A different set of issues regarding value and humanistic concern are raised in connection with the burgeoning field of AI ethics. To take one example, the advent of deep neural networks has allowed AI to make extraordinary leaps at identifying people from photographs, as many are aware from the DeepFace algorithm used by Facebook to recognize your friends in the pictures you post. However, the technology raises deep concerns about privacy, algorithmic bias, and more. As a result, in November 2021, Facebook announced plans to shut its program down. Outside of Facebook, some researchers have used facial recognition technology to conduct highly controversial research, with one especially notable example involving a claim to have trained an algorithm to distinguish criminal from non-criminal portraits by attending to certain facial features–given, your lip curvature, say, or your eye inner-corner distance, the algorithm can supposedly predict whether you are more or less likely to commit a crime. Such work has sparked ethical concerns from philosophers and others and has led historians to explore parallels between such AI work today and discredited pseudosciences like physiognomy and phrenology.
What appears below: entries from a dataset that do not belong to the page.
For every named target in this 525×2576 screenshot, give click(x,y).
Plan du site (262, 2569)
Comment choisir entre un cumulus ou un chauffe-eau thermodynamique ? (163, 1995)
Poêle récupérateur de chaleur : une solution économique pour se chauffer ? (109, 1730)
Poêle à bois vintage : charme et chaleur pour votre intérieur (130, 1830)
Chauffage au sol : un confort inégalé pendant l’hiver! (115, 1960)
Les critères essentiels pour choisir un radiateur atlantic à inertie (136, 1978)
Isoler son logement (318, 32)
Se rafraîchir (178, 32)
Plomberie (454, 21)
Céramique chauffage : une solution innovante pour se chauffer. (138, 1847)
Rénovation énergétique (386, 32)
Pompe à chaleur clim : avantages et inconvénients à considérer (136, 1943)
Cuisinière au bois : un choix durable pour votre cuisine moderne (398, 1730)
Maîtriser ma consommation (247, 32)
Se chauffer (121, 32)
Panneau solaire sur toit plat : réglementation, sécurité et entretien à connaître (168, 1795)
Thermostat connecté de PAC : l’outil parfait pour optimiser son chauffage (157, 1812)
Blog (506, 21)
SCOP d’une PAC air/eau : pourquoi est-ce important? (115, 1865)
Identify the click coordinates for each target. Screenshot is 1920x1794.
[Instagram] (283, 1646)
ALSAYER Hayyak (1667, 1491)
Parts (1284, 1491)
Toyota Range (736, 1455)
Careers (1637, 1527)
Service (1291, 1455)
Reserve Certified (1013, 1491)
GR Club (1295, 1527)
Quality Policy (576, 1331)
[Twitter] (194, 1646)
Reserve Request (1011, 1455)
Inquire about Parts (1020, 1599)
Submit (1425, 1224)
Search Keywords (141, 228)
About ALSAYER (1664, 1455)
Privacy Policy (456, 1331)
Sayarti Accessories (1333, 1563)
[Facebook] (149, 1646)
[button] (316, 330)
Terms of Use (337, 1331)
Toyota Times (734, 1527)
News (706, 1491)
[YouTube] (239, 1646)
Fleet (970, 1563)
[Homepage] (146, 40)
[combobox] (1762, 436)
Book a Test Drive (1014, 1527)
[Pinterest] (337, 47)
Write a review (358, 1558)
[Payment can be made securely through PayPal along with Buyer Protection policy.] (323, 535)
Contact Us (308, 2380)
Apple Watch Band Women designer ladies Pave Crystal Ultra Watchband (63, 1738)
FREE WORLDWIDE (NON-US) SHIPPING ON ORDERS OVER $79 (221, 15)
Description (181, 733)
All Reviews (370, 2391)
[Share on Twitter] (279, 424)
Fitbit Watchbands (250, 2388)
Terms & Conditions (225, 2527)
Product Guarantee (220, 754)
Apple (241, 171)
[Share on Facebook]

Then there is the ongoing work in digital humanities, which makes use of AI to augment rather than replace more traditional humanistic inquiry. For example, recent research by philosopher Mark Alfano attempts to provide an interpretation of Nietzsche’s works by using AI to construct semantic networks and systematically catalog patterns and conceptual schemes in his writing. We cite Alfano because we are especially familiar with his approach, but there are many other examples of similar research being done that uses AI to understand historical texts or materials.
Faculty on campus are already teaching courses that connect the humanities and AI or using AI tools in their humanities research. The Dolliver faculty seminar would draw on their expertise and bring them together with faculty members who are interested but haven’t yet had the opportunity to do so. The goal is to engage members of the seminar into generative discussions about the ethical, social, and existential issues that arise from AI and the ways in which AI can contribute to and enhance work in the humanities. The work in the seminar will connect to the series of public events connected to the topic of AI and the humanities that we will organize in 2023-2024 in collaboration with the Dolliver participants and other members of the campus community. The ultimate goal of the project is to increase the exchange of ideas around issues at the intersection of the humanities and AI on campus, with more visibility in our course offerings and events on campus, so as to ultimately better prepare students to responsibly engage with AI in their lives, work, and research.